O projeto é financiado por uma emenda parlamentar estadual indicada pelo deputado Luiz Claudio Marcolino (PT), por meio do Governo do Estado de São Paulo e da Secretaria de Cultura, Economia e Indústria Criativas. O investimento de R$ 350 mil possibilita estruturar equipe, pesquisa de campo, locação de estúdio e equipamentos de audiovisual para a realização de mais de 30 entrevistas em profundidade.
Da universidade para a Casa Neon Cunha
A coordenação do projeto é de Rai Neres, diretor da Casa Neon Cunha e pesquisador responsável por um levantamento histórico sobre a população LGBTQIA+ no Grande ABC, realizado na Universidade Federal do ABC (UFABC).
Sua pesquisa, que abrange o período de 1960 a 2020, resultou em um acervo físico preservado na universidade.
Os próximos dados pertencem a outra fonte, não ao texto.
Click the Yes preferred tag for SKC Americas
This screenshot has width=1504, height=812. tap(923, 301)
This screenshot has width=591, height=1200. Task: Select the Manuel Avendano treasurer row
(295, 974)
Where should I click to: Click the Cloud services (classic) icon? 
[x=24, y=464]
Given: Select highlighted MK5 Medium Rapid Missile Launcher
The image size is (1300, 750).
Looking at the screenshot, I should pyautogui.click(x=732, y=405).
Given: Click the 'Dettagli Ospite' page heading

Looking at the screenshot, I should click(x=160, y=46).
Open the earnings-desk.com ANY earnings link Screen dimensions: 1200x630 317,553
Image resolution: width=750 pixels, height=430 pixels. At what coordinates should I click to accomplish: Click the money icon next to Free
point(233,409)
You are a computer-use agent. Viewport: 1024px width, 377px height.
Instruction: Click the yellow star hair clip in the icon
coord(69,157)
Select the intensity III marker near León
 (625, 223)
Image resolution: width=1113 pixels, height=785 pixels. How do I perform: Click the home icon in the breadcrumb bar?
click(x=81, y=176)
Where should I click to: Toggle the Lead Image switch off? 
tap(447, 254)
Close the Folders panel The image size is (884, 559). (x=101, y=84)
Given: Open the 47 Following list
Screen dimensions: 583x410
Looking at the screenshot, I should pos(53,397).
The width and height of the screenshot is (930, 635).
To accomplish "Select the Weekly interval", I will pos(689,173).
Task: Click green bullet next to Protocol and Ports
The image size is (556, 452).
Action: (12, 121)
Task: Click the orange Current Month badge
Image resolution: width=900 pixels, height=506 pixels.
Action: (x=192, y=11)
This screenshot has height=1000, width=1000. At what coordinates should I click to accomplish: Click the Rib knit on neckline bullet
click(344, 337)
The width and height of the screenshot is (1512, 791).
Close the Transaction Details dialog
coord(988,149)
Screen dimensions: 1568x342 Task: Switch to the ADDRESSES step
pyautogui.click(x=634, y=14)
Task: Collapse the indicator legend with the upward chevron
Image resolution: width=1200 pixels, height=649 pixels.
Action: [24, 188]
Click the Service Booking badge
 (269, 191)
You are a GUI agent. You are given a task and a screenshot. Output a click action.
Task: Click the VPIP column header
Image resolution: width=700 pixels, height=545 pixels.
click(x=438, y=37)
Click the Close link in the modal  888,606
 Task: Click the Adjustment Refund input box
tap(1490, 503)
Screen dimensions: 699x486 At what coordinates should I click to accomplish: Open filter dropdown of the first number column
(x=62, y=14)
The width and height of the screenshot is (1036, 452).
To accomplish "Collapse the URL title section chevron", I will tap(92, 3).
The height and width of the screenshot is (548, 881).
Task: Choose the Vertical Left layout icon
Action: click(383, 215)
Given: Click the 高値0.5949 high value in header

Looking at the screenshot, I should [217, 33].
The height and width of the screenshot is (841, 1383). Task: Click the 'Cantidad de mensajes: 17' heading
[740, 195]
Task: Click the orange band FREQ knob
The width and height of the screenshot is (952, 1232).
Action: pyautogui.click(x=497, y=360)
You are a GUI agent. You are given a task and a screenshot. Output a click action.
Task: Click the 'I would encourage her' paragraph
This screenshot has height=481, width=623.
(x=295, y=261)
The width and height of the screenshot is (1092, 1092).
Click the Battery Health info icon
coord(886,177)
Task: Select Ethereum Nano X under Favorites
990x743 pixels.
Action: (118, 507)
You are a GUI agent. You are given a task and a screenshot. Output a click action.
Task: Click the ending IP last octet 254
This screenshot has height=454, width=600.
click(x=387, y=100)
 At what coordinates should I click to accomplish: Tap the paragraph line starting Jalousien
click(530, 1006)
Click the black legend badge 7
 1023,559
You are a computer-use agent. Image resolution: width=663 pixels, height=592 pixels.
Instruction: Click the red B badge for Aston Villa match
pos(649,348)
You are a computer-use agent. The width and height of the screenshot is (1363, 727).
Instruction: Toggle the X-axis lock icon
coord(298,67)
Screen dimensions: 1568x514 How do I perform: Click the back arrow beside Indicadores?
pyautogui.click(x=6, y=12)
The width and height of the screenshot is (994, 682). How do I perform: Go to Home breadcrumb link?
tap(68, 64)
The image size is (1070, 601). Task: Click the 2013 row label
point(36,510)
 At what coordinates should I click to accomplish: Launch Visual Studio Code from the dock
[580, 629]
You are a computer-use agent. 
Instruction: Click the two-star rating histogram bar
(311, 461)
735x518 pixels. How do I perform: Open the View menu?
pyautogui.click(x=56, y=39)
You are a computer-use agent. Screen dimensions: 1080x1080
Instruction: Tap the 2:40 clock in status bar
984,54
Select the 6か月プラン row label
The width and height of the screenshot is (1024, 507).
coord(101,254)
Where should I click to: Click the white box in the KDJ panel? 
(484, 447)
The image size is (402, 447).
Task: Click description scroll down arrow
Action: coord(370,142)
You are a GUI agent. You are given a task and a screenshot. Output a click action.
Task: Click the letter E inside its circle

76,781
Agora, esse trabalho ganha fôlego e novo endereço.
“Sem possibilidade de continuidade dentro da universidade, decidimos seguir com esse projeto na Casa Neon Cunha e disponibilizar o material ao público, para que mais pessoas tenham acesso a essa história”, explica Rai.
A partir dessa base, o projeto amplia o olhar e atualiza o recorte histórico, valorizando as vivências de quem construiu a luta LGBTQIA+ na região — muitas vezes sem reconhecimento institucional.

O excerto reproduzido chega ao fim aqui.